So since I love startups very much, I've decided to launch a landing page builder for startups. I've got decent experience in marketing, so I did not worry much about promotion (it is such an irony that I did not use even 1% of my marketing tricks because I was fully into the product development. Users come from word of the mouth and SEO.).

The next important thing: check the market size. Everyday 12000 startups are created in China alone. 20x times more in the whole world. So even if I get 0.01% of the market, the product will have enough revenue to live and grow.

Certain about the product, certain about marketing, certain about the market. Certainty level: maximum!

Wait, but what about my empty pockets? I need money right now to pay the rent. Who knows when the revenue flow will start?

But as I said earlier, I have decided not to worry about money. My moto was like: "if you are doing a demanded thing, the world will reward you".
It turned out to be true.

How I raised funds for the project

Crowdfunding! It is heavily underrated.

Everyone knows AppSumo but it has lots of weak points:

  1. Enormous commission.
  2. The audience got used to low prices ($49-$99).
  3. It gives too much money. And as I learned a bit earlier, too much money can be as bad as not enough money. I only needed an amount of 10 salaries to create a website builder.

What? An investment of 10 salaries? That sounds very humble comparing to everyday loud titles "Project X raised $20M in the series A!".

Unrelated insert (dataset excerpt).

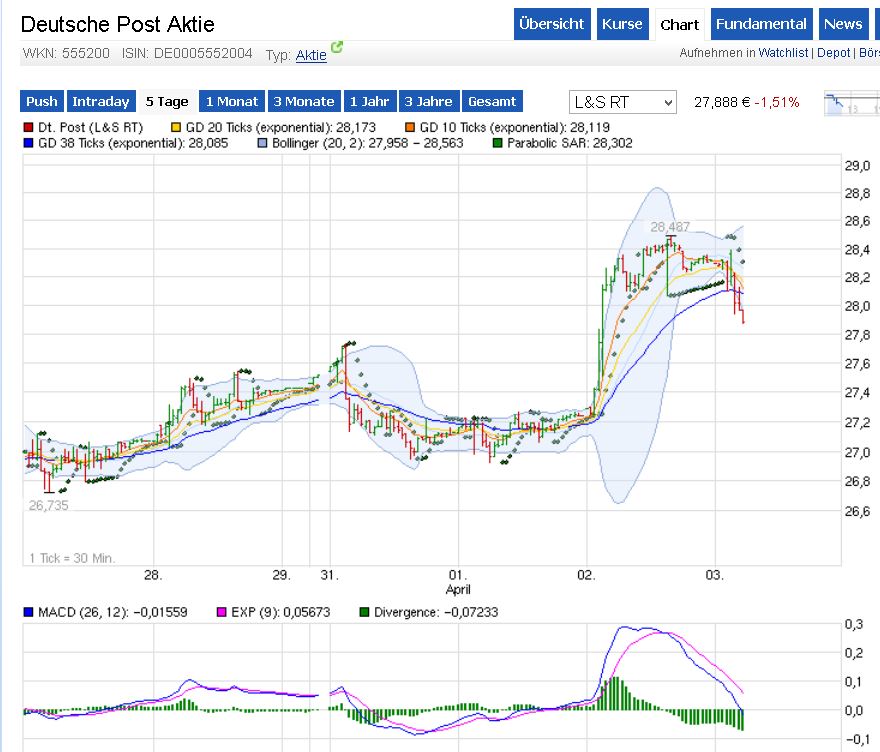Open the Fundamental tab

[x=762, y=24]
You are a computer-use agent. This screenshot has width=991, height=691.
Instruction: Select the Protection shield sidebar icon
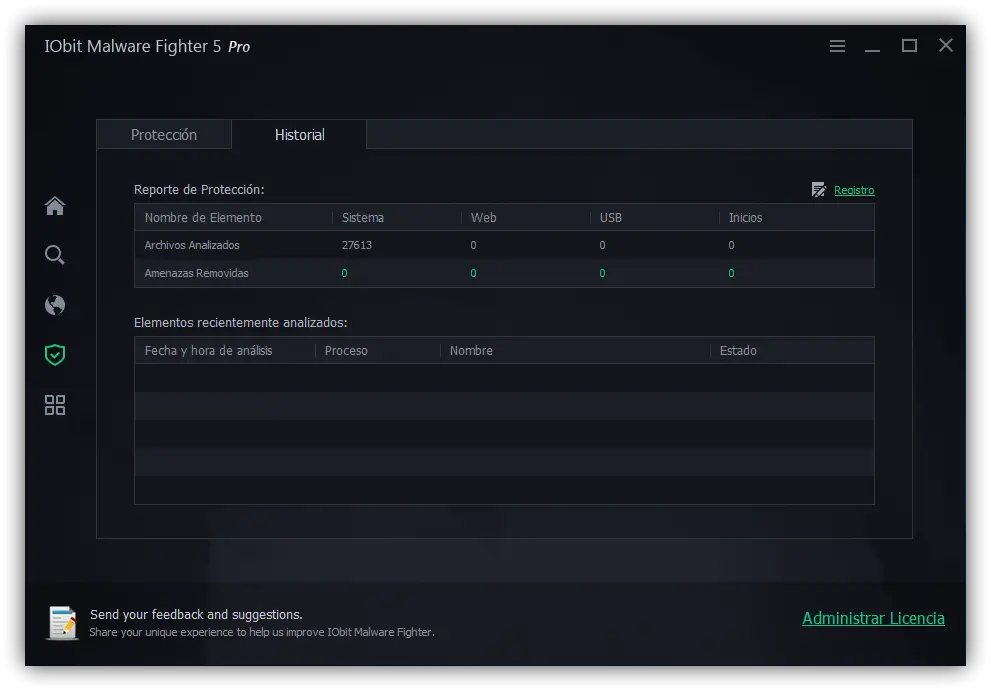[x=55, y=354]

But people appreciated this humility.

Standalone crowdfunding

So I've decided to launch a standalone crowdfunding round. Standalone means I declare the terms on the offer by myself, independently. I also take care of getting noticed. And it is the trickiest part of the whole adventure.

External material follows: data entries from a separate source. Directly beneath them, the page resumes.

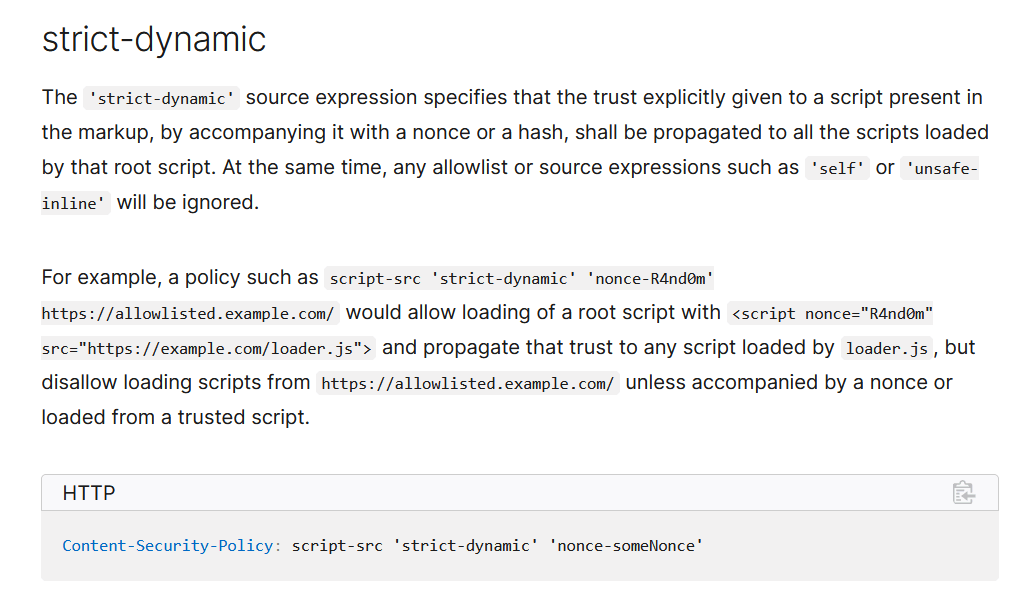This screenshot has height=594, width=1035.
Task: Click the HTTP label on the code block
Action: (89, 493)
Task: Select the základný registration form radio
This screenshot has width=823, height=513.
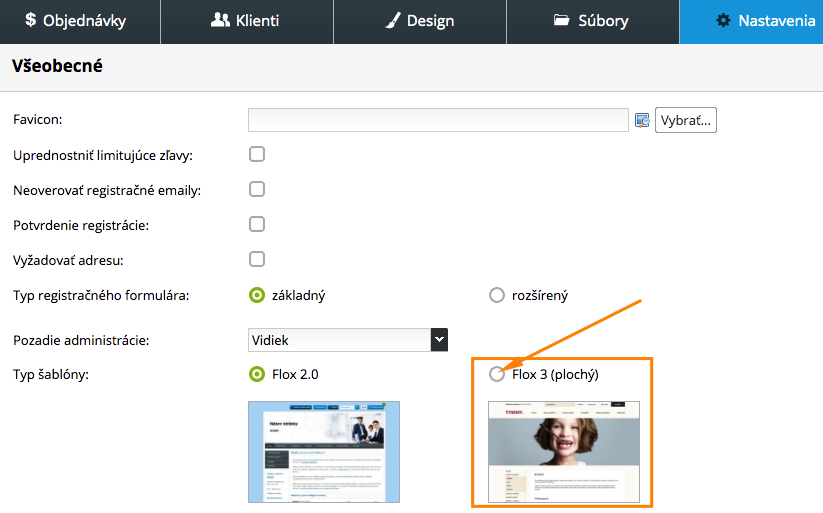Action: 257,295
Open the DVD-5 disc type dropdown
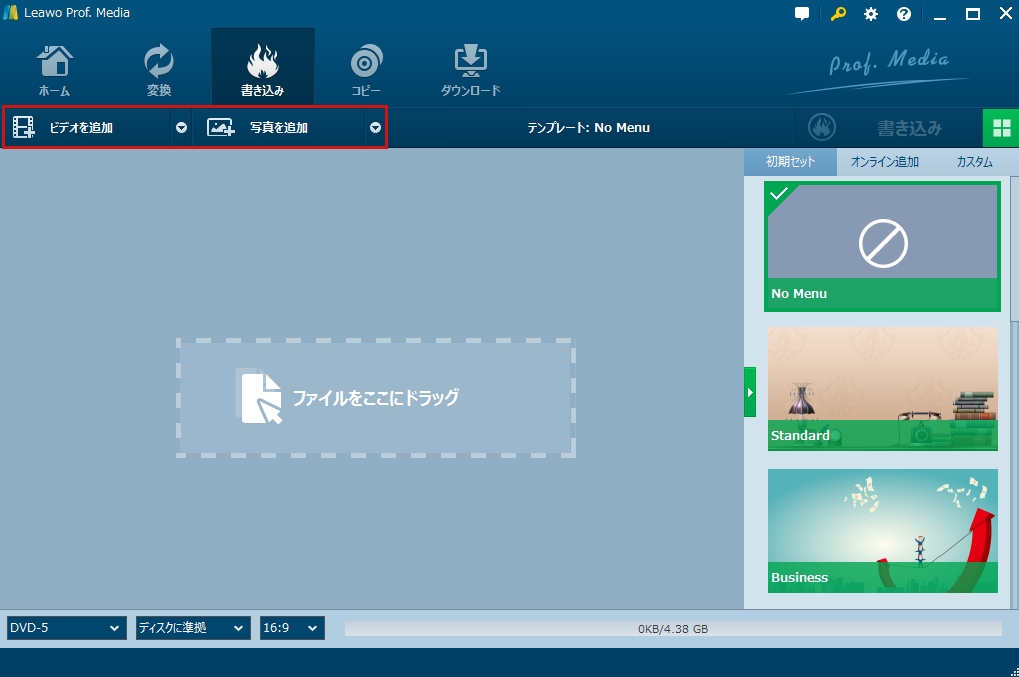Image resolution: width=1019 pixels, height=677 pixels. pyautogui.click(x=66, y=628)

My crowdfunding round was strictly limited to 50 licenses. Each costs $180.

But why exactly $9000? It was just enough money to create a landing page builder with an online content editor and hosting. My calculations were presented to the crowd and they liked that I know what the project Really needs. That I don't just yell "give me the money".

When you want to begin trusting someone you want the person to be serious.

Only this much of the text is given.